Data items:
'''

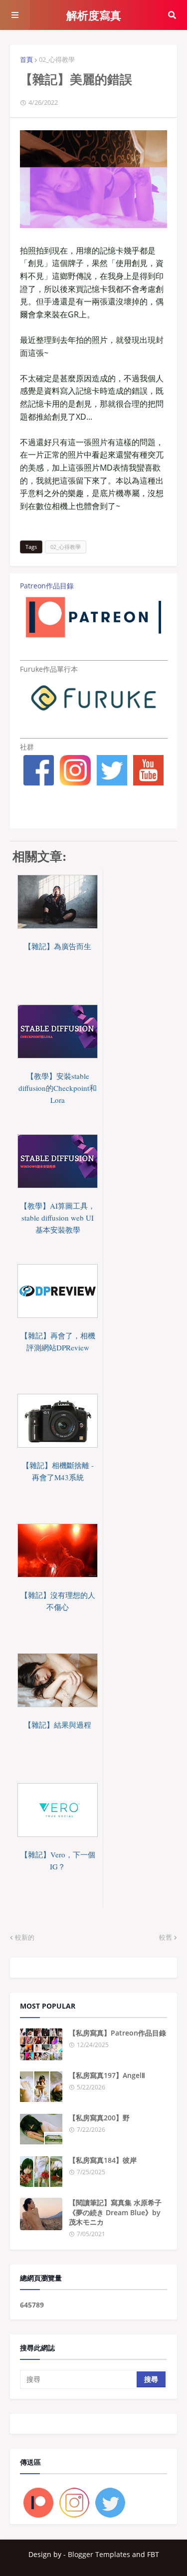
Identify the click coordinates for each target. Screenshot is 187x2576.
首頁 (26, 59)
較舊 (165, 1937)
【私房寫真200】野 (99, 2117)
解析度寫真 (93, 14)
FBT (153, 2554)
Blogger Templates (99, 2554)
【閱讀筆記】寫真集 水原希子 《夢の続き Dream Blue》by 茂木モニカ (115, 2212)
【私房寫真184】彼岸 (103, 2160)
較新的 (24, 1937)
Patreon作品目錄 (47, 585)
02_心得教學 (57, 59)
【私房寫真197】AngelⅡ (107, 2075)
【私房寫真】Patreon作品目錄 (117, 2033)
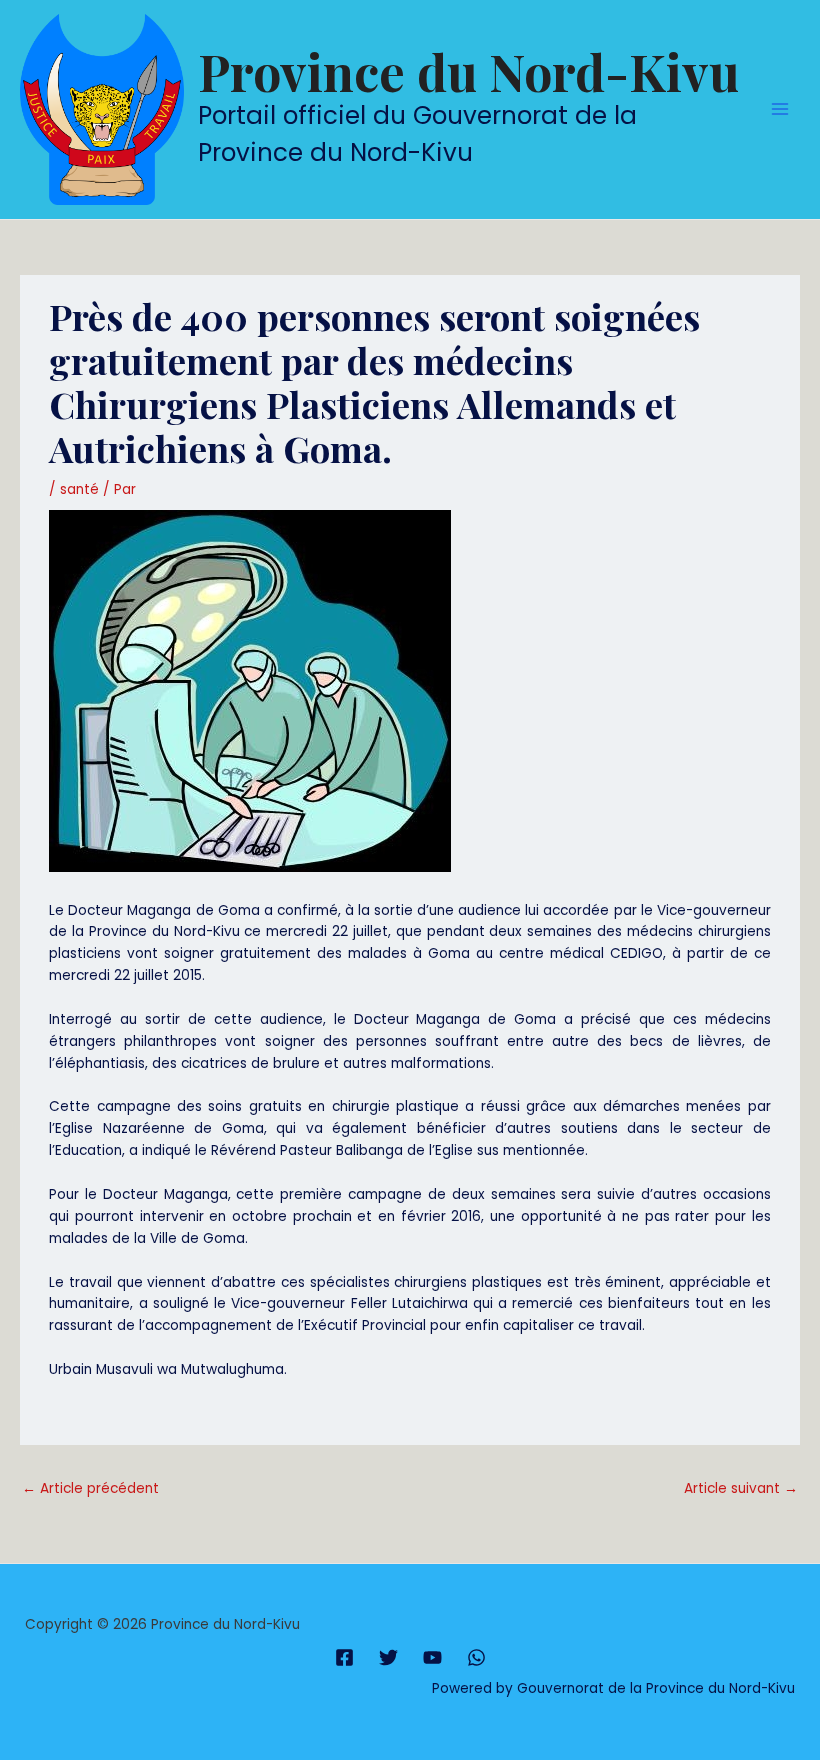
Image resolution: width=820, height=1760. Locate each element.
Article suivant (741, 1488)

'''

YOUR OBJECTIVE: Whenever the word "each" shows up in a line of the entries, list that line.

WORKED SOLUTION:
Identify the click coordinates for each target. Screenshot is 187x2576.
Image resolution: width=820, height=1760. Locate each element.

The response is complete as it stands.